I still think there is a regression in 3.4.0 since I never had this issue before.

@bacongobbler I haven’t had luck reproducing the issue, I’ve just bumped to 3.4.1 and upgraded the same deployment that previously failed under 3.4.0, will just assume the issue is resolved unless I see something else. Thanks for everything.

on v3.3.4 such case handled fine (see a picture attached). Using helm in GitLab CI and job cancelation became a problem after upgrading to 3.4.0. v3.5.1 has the same issue too. image

same on v3.5.4, fixed by

kubectl delete secret sh.helm.release.v1.asdf.v1 -n asdf

This works for me.

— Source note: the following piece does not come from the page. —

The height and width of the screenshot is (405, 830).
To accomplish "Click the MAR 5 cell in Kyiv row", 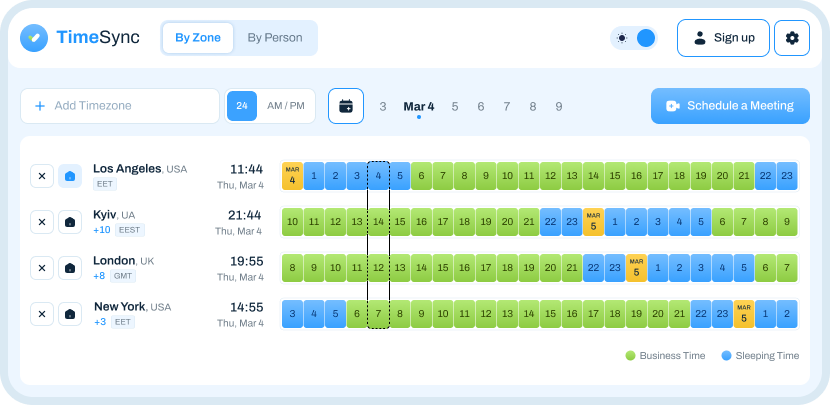I will click(x=593, y=222).
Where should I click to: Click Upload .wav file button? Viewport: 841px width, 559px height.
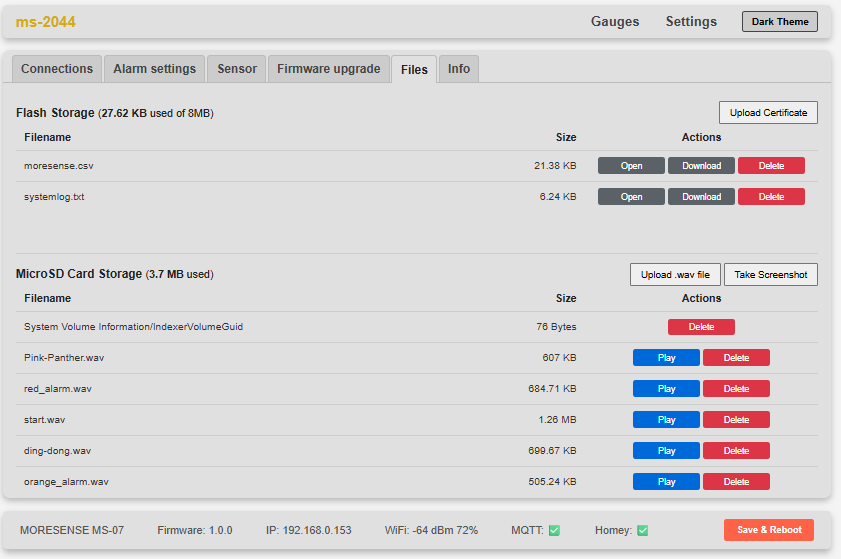675,275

Thanks! @okunc

same on v3.5.4, fixed by

kubectl delete secret sh.helm.release.v1.asdf.v1 -n asdf

Thank you, deleting the last secret in the list fixed it in my case too. I’m also on helm v3.5.4. Also using fluxcd helm-controller - and to bring it back completely, after deleting that secret i also had to run:

flux resume helmrelease asdf -n asdf

And now all the failed / stuck releases are working again!

helm history -n (ns) xxx helm rollback -n (ns) xxx (num)

“fixed” by deleting all helm secrets

you don’t need to delete all helm secrets but only the last one. it sounds like a workaround but not like fix.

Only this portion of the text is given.